Rescuing you, saving your life, Stavros—it was then that she
and I discovered that we could speak to each other without words—our
minds, our hearts, our souls were one." The Warlord fell silent,
perhaps walking the paths of the past.

Were those paths dark
and twisted? wondered the doctor. Or did they run straight and true,
leading those two children inexorably to their fate?

"My lord,"
ventured Giesk, "his heartbeat grows increasingly erratic—

The past slammed down
its iron gate of no return.

"Stavros,"
said the Warlord, "you have held out long against the torture—as
you were taught. Our masters would have been proud of you. None of
the others were able to withstand half so much, as you must surely
know since it was they who betrayed you. But resistance is useless
now, my old friend. You have no will of your own. You must do
whatever I ask. And I am going to ask you only one question. One
question.

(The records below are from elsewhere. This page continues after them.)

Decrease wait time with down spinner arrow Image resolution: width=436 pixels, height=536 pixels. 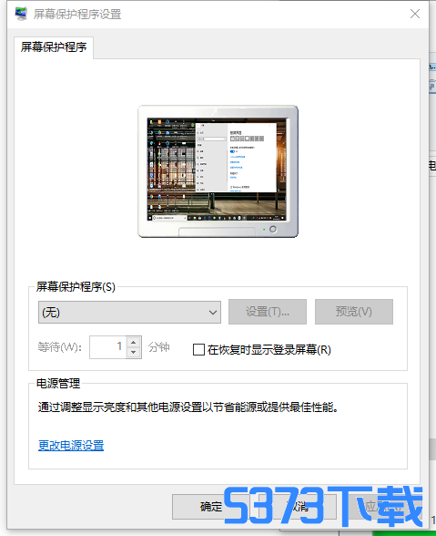134,353
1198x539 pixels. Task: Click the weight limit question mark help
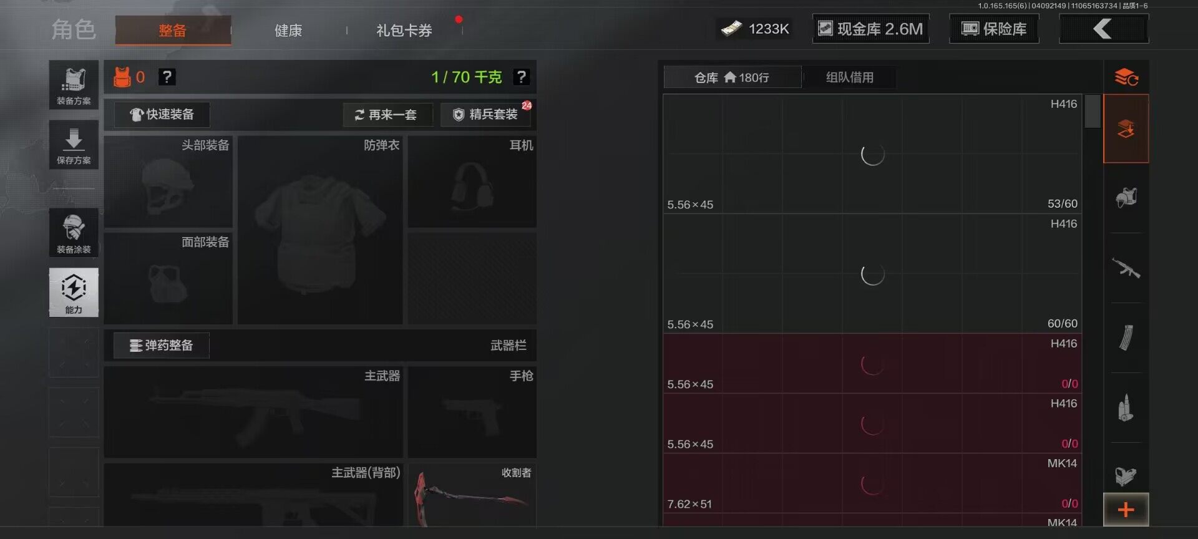(x=521, y=77)
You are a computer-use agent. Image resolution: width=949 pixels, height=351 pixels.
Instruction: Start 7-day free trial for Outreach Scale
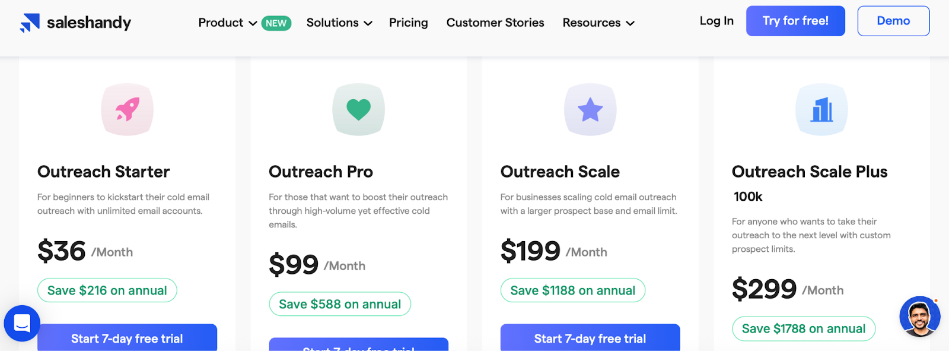click(590, 339)
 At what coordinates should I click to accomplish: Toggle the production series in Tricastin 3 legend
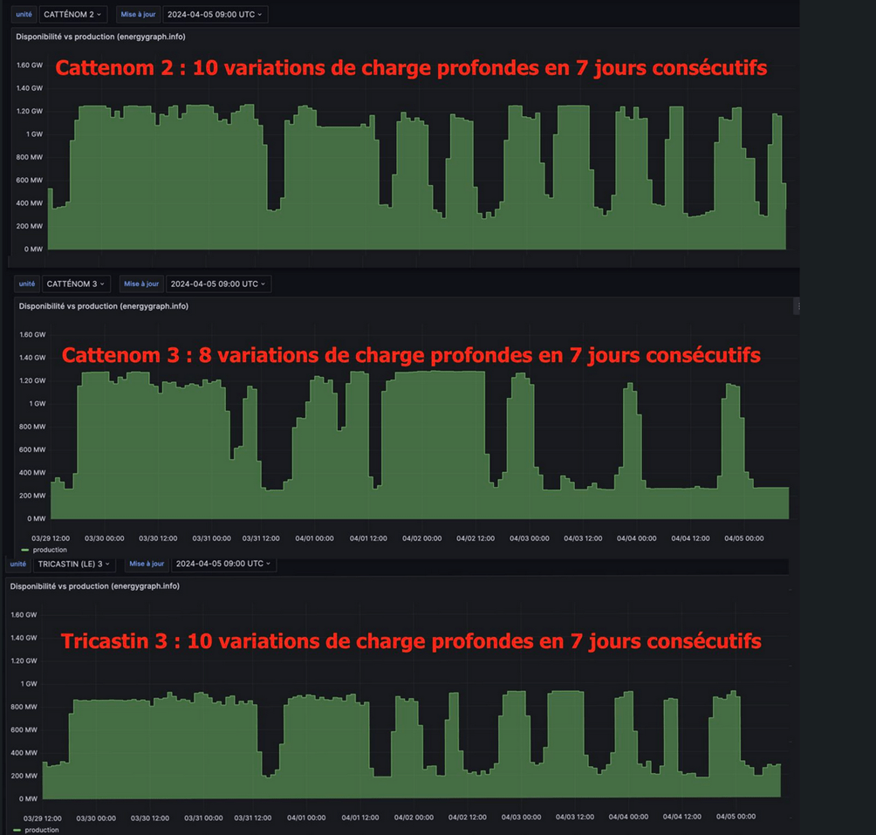tap(42, 830)
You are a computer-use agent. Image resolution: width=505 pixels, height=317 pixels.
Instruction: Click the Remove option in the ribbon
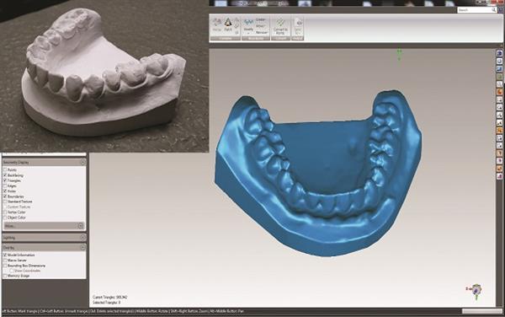click(261, 33)
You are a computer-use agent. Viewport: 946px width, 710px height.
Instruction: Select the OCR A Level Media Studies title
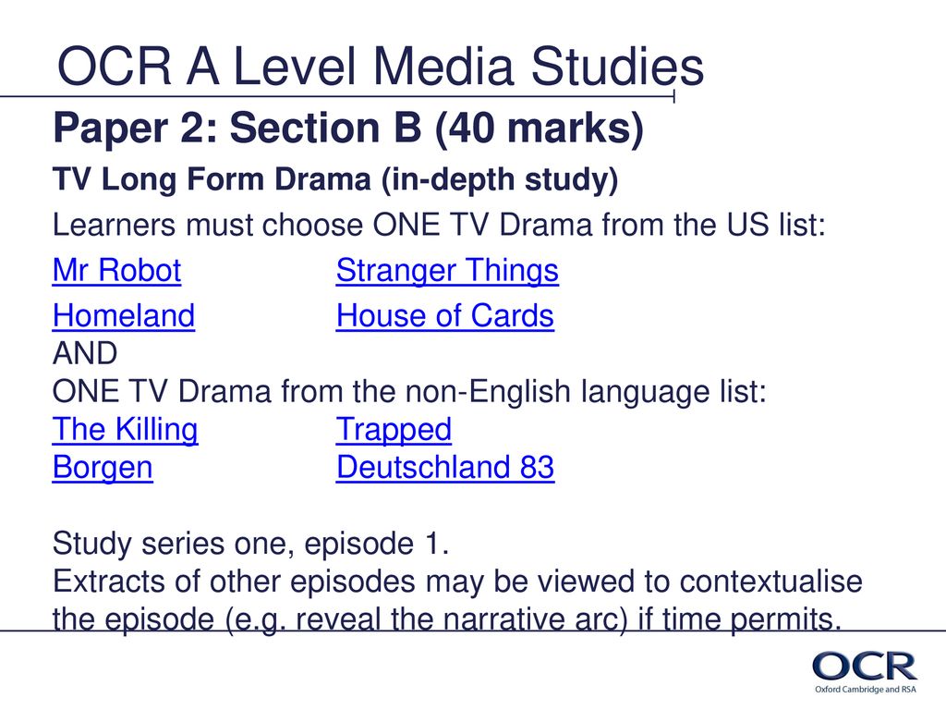[x=380, y=66]
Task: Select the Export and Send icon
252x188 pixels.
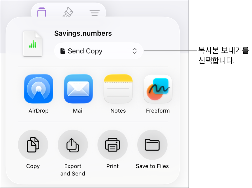Action: tap(73, 145)
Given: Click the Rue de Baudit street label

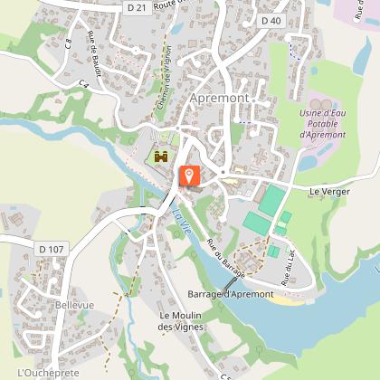Looking at the screenshot, I should pyautogui.click(x=94, y=53).
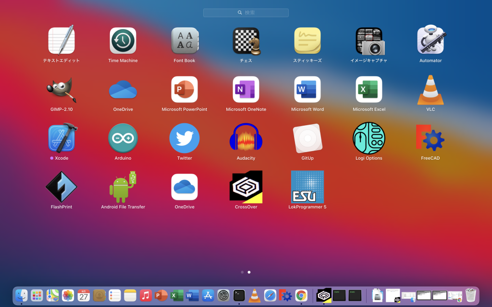Screen dimensions: 492x307
Task: Open the チェス (Chess) app
Action: [246, 41]
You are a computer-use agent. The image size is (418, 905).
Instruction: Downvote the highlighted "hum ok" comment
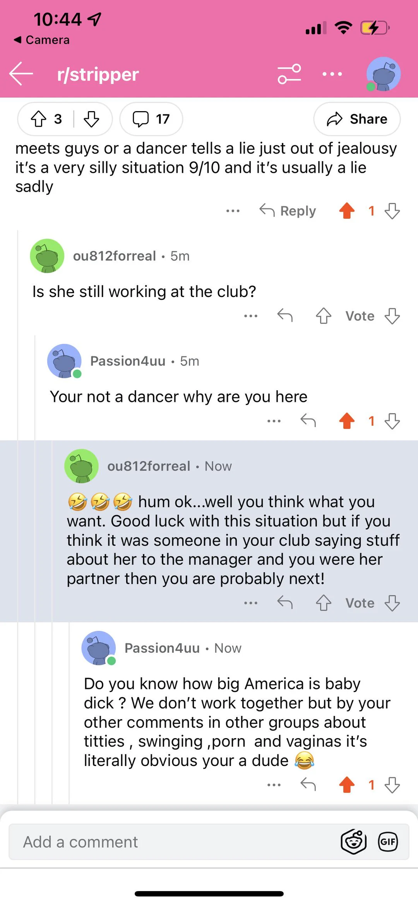tap(392, 603)
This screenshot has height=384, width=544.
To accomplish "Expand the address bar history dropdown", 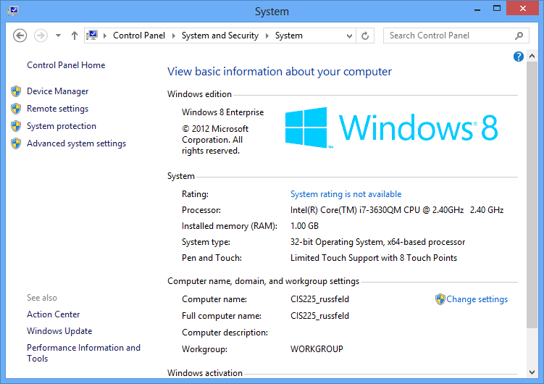I will [x=349, y=36].
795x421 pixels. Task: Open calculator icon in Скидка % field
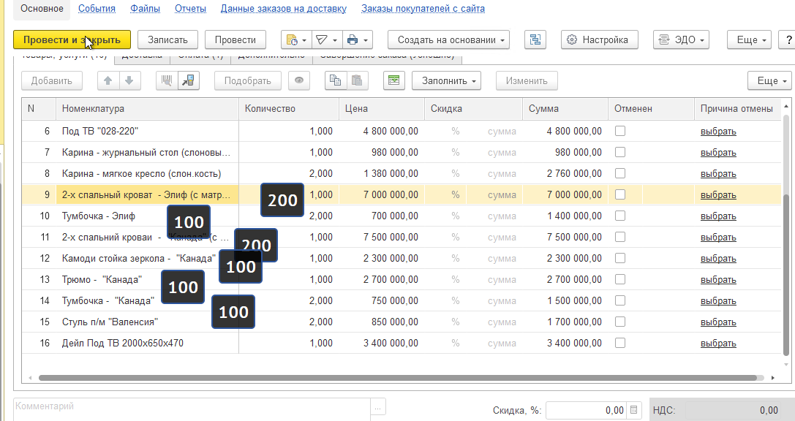coord(633,410)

You will answer. And then I will release you from this
torment. Do you understand?"

The man on the table
made a slight moaning sound. A froth of blood appeared on his ashen
lips.

"Be quick, my
lord!" cried Dr. Giesk, "or you will lose him!"

The Warlord brought his
face so near to that of his victim that his breath touched the mans
skin, displacing the bubbles of blood and saliva on the gaping mouth.

"Where is the
boy?"

The man shivered,
fighting with himself. But it was useless. The Warlord regarded him
intently. The gauntleted hand moved to rest upon the cold white
forehead.

"Stavros?"

In a wild, tortured
shriek, the man screamed out words that made no sense to Giesk. He
glanced at the Warlord uncertainly.

The Warlord slowly rose
and straightened. "Well done, Dr. Giesk. You may now terminate."